Work order |
When you copy the entries, keep every word exactly as it is and drop the images.
:: Entries provided ::
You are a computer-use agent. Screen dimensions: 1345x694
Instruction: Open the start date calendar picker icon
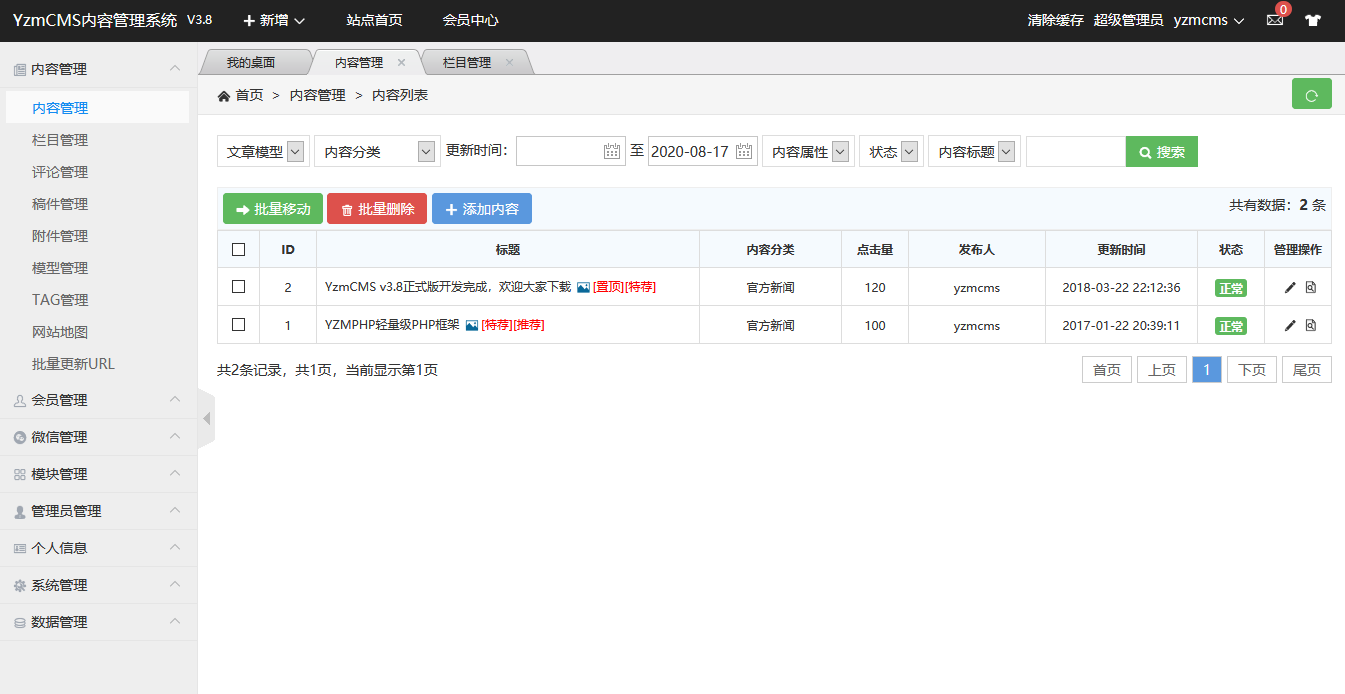click(613, 151)
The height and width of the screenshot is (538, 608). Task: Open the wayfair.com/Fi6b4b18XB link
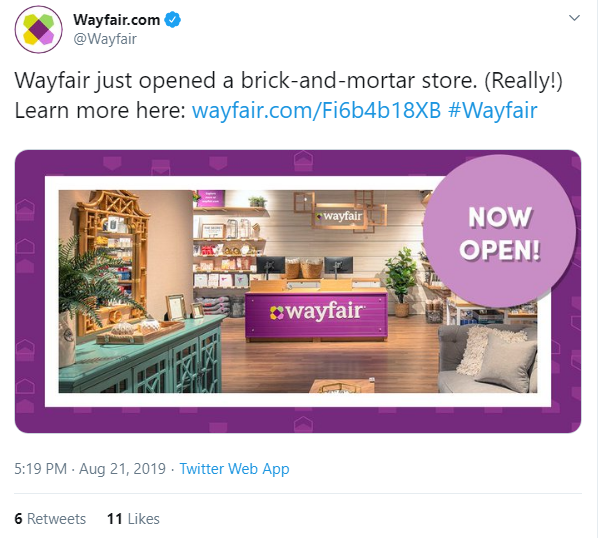(316, 110)
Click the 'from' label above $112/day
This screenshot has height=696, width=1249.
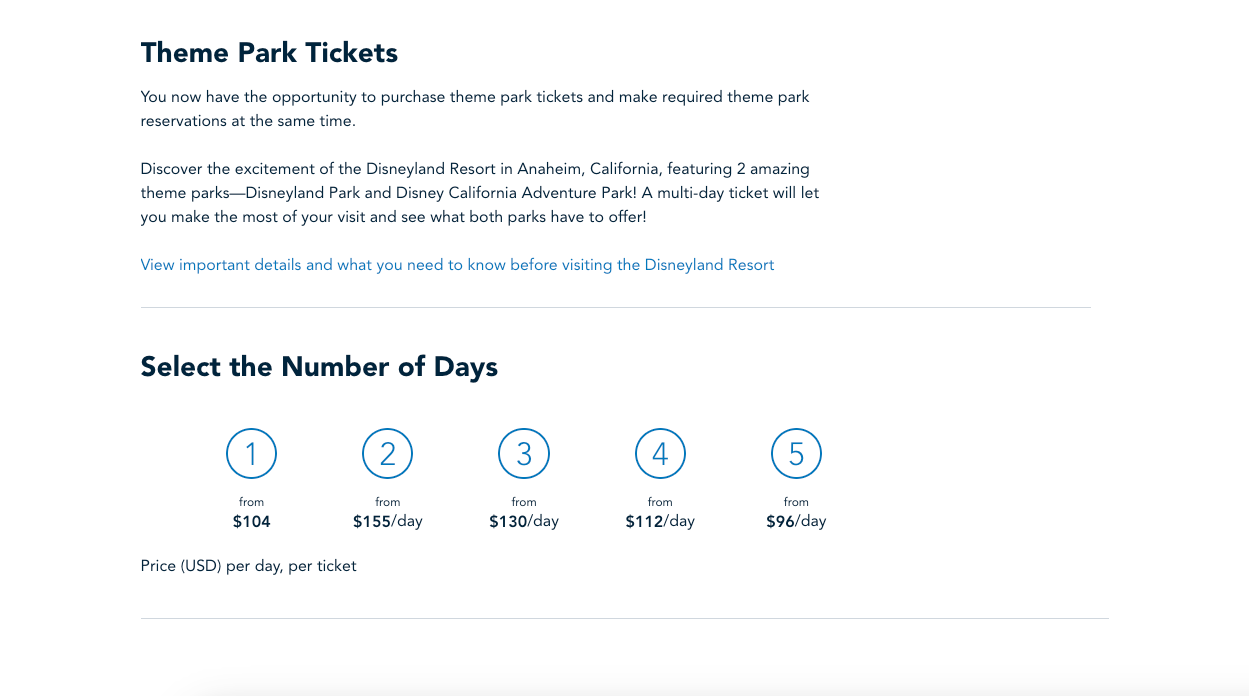click(660, 502)

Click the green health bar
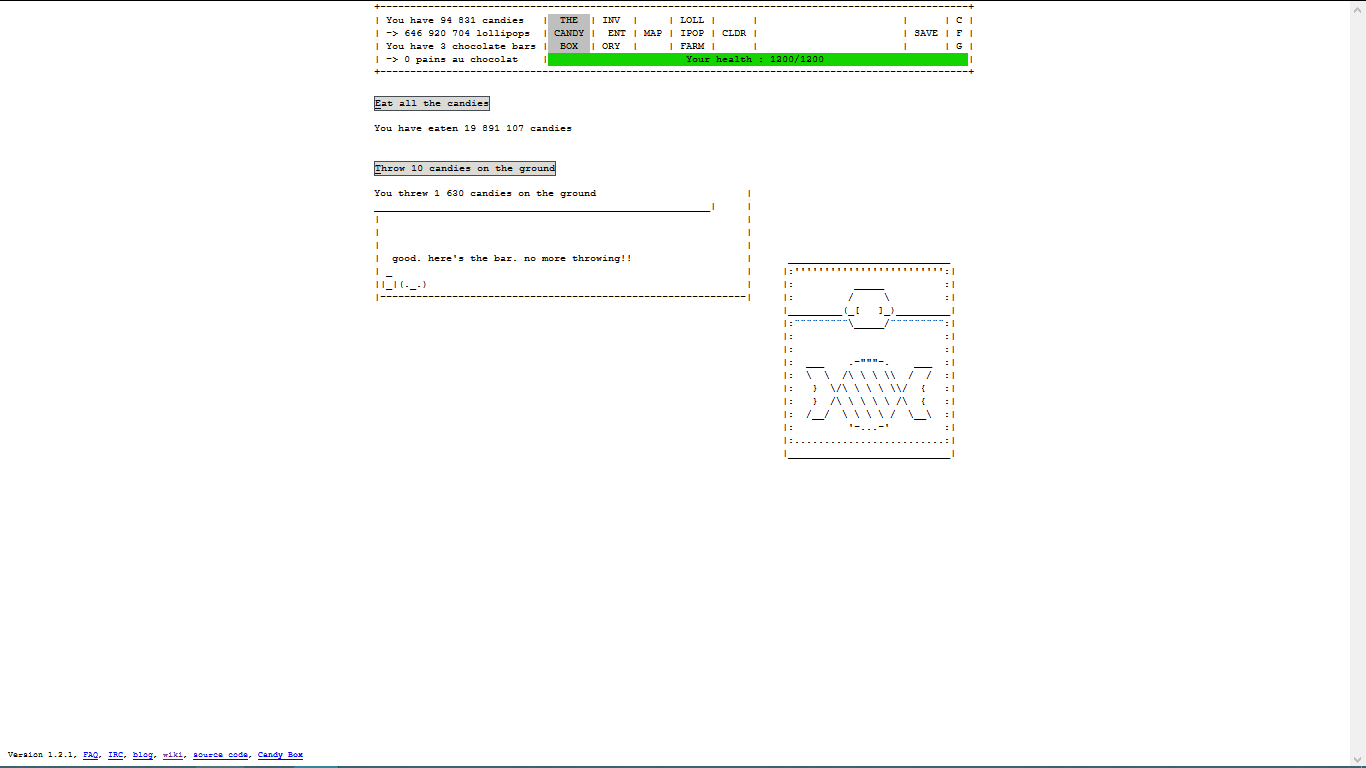pyautogui.click(x=757, y=60)
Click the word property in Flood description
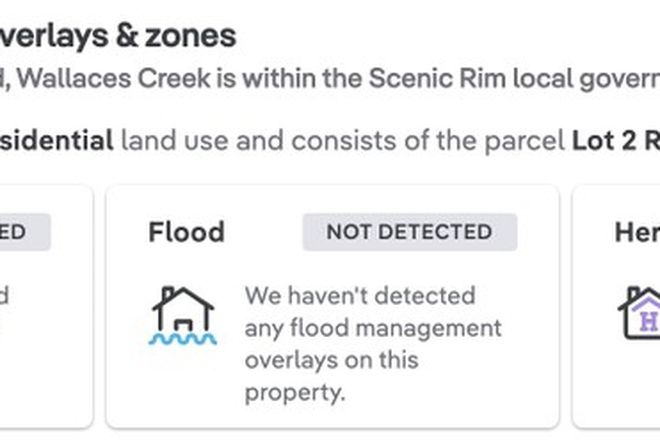Viewport: 660px width, 440px height. pos(295,393)
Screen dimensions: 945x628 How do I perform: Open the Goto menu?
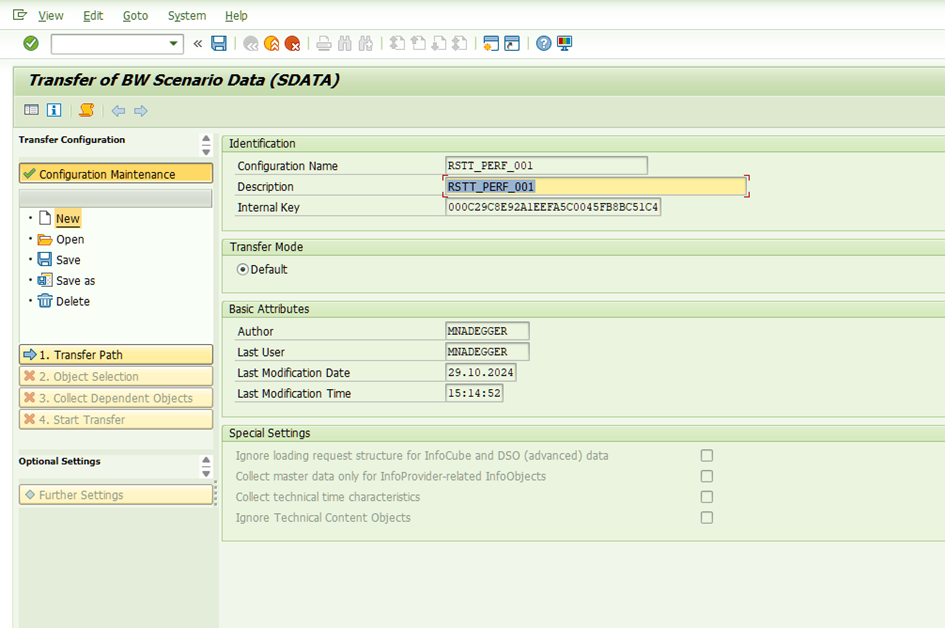135,15
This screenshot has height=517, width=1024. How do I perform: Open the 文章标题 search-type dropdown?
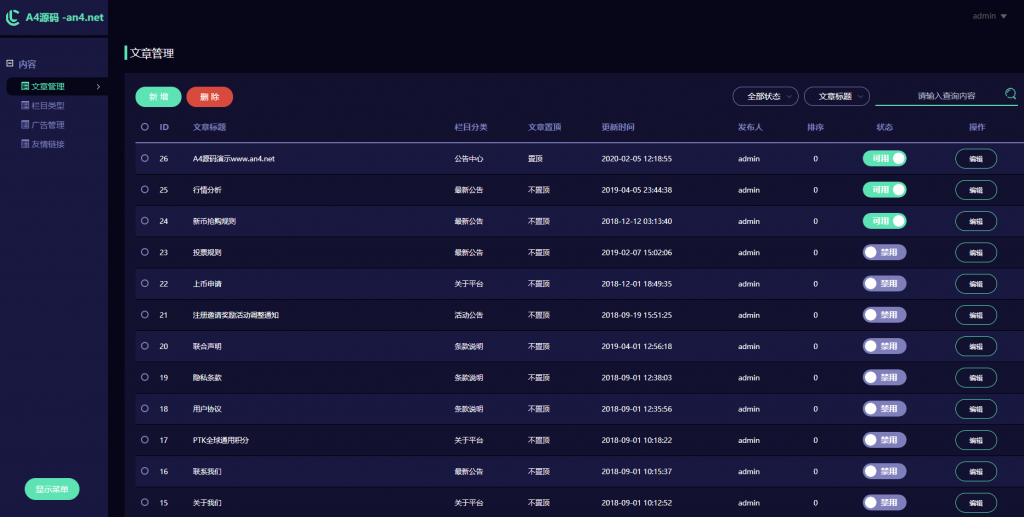(x=836, y=96)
:::
Solution below |
You are a computer-use agent. Screen dimensions: 1345x694
Instruction: Open the start date calendar picker icon
click(613, 151)
The height and width of the screenshot is (538, 608). Task: Open the wayfair.com/Fi6b4b18XB link
(316, 110)
Click the 'from' label above $112/day
This screenshot has height=696, width=1249.
click(660, 502)

Click the green health bar
pyautogui.click(x=757, y=60)
Click the word property in Flood description
Viewport: 660px width, 440px height. pos(295,393)
Screen dimensions: 945x628 How do I perform: Open the Goto menu?
135,15
This screenshot has height=517, width=1024. How do I perform: Open the 文章标题 search-type dropdown?
(x=836, y=96)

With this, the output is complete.